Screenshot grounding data
╭──

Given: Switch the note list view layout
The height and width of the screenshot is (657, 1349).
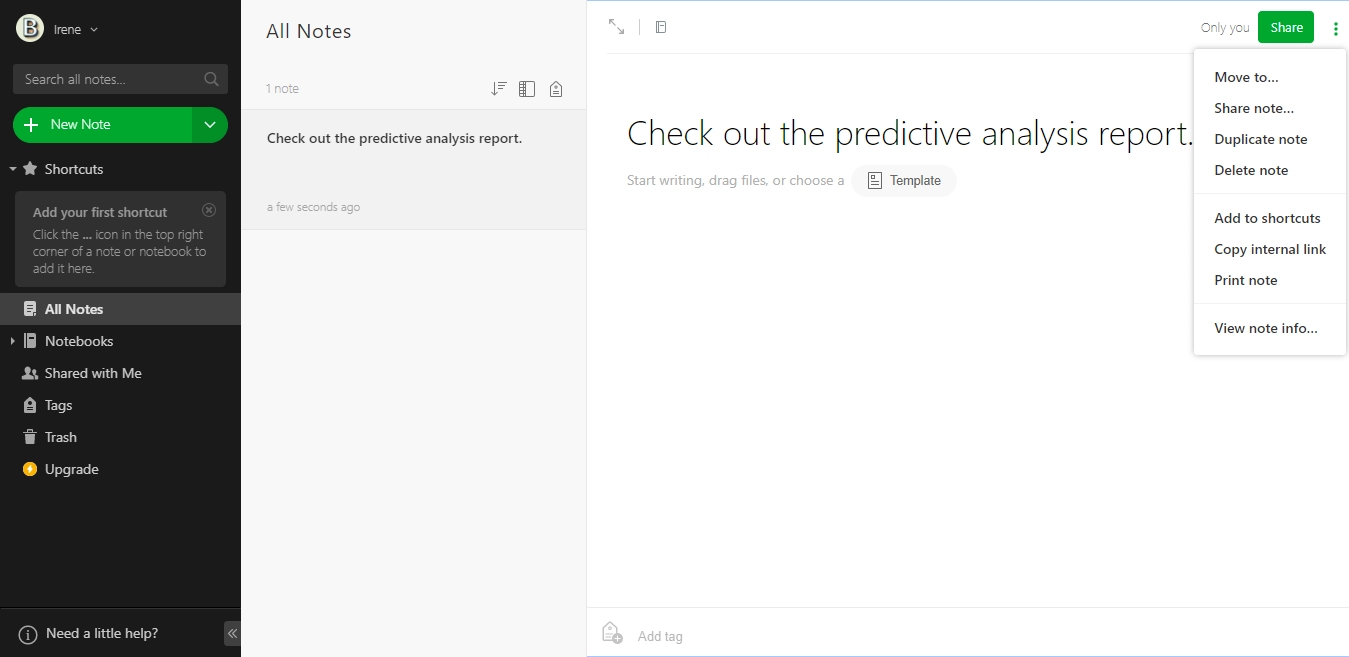Looking at the screenshot, I should coord(527,88).
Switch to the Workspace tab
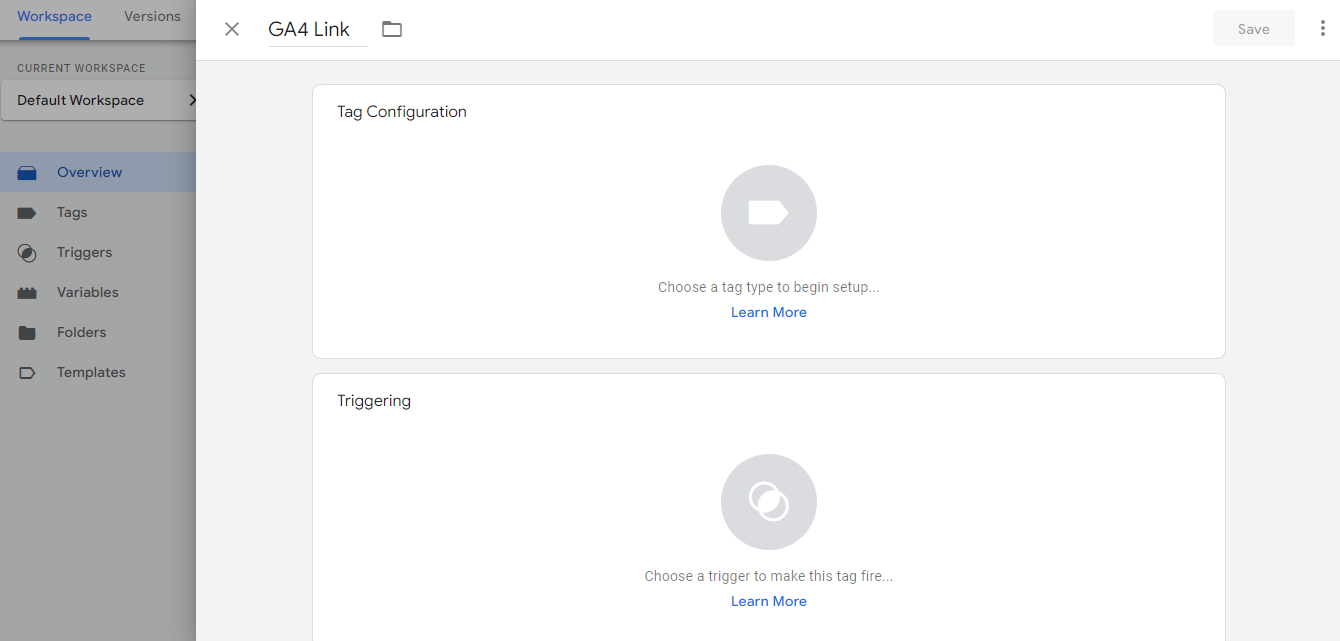1340x641 pixels. (x=54, y=17)
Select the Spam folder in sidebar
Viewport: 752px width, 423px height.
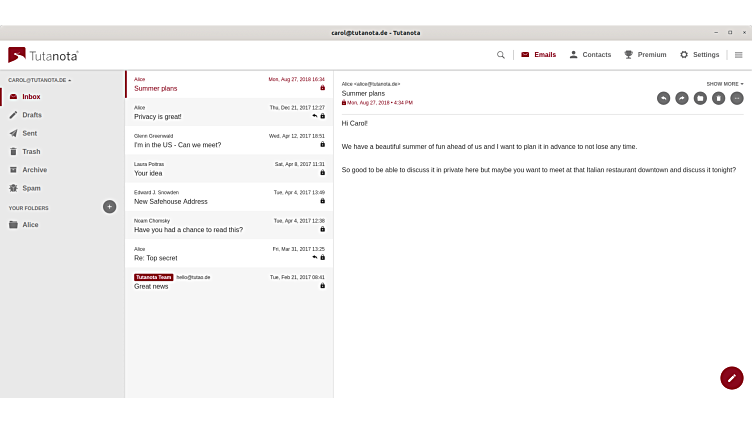tap(31, 188)
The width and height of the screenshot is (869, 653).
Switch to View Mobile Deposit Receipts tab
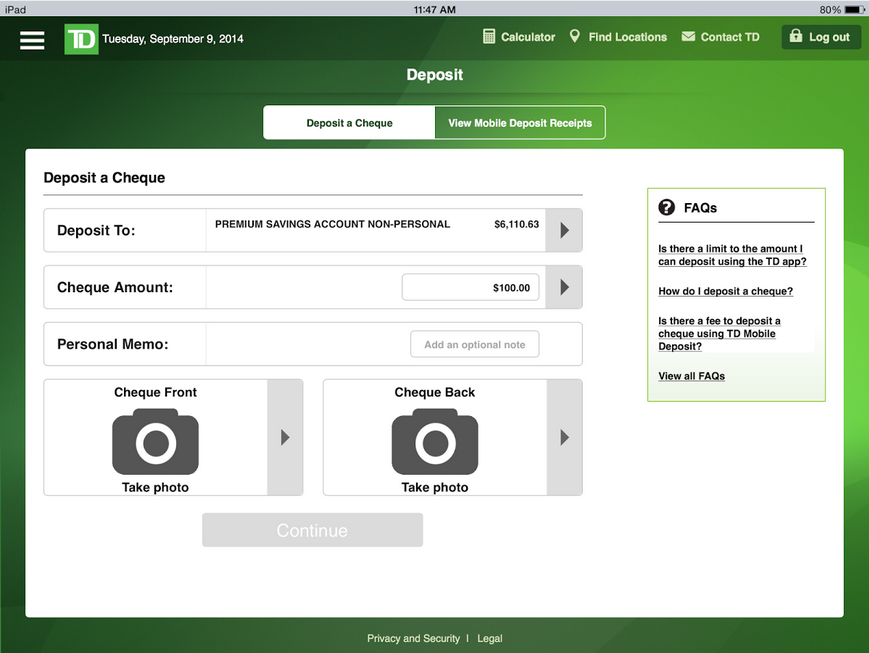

╰──

WHAT YOU WILL DO |
Output the records exactly, pictures excluded.

REPLY |
Given: Switch the note list view layout
The height and width of the screenshot is (657, 1349).
Looking at the screenshot, I should coord(527,88).
Switch to the Workspace tab
1340x641 pixels. (x=54, y=17)
Select the Spam folder in sidebar
Viewport: 752px width, 423px height.
tap(31, 188)
The width and height of the screenshot is (869, 653).
Switch to View Mobile Deposit Receipts tab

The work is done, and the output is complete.